━━━ ENTRIES SHOWN

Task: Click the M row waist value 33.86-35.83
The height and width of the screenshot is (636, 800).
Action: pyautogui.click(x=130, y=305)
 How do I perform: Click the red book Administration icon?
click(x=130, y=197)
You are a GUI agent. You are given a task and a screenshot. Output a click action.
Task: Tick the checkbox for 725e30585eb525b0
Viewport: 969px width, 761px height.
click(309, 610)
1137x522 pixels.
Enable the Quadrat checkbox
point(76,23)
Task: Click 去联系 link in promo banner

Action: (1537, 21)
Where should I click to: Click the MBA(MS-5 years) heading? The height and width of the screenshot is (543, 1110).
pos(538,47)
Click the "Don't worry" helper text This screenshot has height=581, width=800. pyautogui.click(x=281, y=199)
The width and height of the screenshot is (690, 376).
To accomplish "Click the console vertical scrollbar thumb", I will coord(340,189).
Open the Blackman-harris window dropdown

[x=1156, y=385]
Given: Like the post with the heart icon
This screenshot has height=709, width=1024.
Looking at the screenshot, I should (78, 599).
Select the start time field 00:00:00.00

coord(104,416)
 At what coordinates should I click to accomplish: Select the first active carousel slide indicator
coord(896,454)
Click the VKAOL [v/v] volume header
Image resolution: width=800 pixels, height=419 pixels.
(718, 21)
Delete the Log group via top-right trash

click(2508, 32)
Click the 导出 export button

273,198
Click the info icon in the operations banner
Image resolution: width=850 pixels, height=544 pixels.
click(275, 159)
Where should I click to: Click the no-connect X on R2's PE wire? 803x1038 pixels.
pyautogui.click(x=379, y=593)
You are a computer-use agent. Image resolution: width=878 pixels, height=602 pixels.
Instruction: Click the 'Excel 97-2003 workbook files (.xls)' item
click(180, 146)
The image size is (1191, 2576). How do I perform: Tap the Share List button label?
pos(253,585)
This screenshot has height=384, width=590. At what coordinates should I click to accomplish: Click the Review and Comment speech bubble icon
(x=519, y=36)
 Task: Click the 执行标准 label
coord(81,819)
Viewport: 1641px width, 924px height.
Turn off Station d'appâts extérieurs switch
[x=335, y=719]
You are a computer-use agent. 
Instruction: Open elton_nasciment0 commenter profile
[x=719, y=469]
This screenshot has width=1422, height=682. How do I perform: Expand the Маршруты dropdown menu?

━━━━━━

Each line above needs to be returned exactly as it is.

Task: Click the M row waist value 33.86-35.83
The height and width of the screenshot is (636, 800).
Action: pyautogui.click(x=130, y=305)
 How do I perform: Click the red book Administration icon?
click(x=130, y=197)
You are a GUI agent. You are given a task and a screenshot. Output a click action.
Task: Tick the checkbox for 725e30585eb525b0
Viewport: 969px width, 761px height.
click(309, 610)
1137x522 pixels.
Enable the Quadrat checkbox
point(76,23)
Task: Click 去联系 link in promo banner

Action: (1537, 21)
Where should I click to: Click the MBA(MS-5 years) heading? The height and width of the screenshot is (543, 1110).
pos(538,47)
Click the "Don't worry" helper text This screenshot has height=581, width=800. pyautogui.click(x=281, y=199)
The width and height of the screenshot is (690, 376).
To accomplish "Click the console vertical scrollbar thumb", I will coord(340,189).
Open the Blackman-harris window dropdown

[x=1156, y=385]
Given: Like the post with the heart icon
This screenshot has height=709, width=1024.
Looking at the screenshot, I should (78, 599).
Select the start time field 00:00:00.00

coord(104,416)
 At what coordinates should I click to accomplish: Select the first active carousel slide indicator
coord(896,454)
Click the VKAOL [v/v] volume header
Image resolution: width=800 pixels, height=419 pixels.
(718, 21)
Delete the Log group via top-right trash

click(2508, 32)
Click the 导出 export button

273,198
Click the info icon in the operations banner
Image resolution: width=850 pixels, height=544 pixels.
click(275, 159)
Where should I click to: Click the no-connect X on R2's PE wire? 803x1038 pixels.
pyautogui.click(x=379, y=593)
You are a computer-use agent. Image resolution: width=878 pixels, height=602 pixels.
Instruction: Click the 'Excel 97-2003 workbook files (.xls)' item
click(180, 146)
The image size is (1191, 2576). How do I perform: Tap the Share List button label?
pos(253,585)
This screenshot has height=384, width=590. At what coordinates should I click to accomplish: Click the Review and Comment speech bubble icon
(x=519, y=36)
 Task: Click the 执行标准 label
coord(81,819)
Viewport: 1641px width, 924px height.
Turn off Station d'appâts extérieurs switch
[x=335, y=719]
You are a computer-use agent. 
Instruction: Open elton_nasciment0 commenter profile
[x=719, y=469]
This screenshot has width=1422, height=682. How do I perform: Expand the Маршруты dropdown menu?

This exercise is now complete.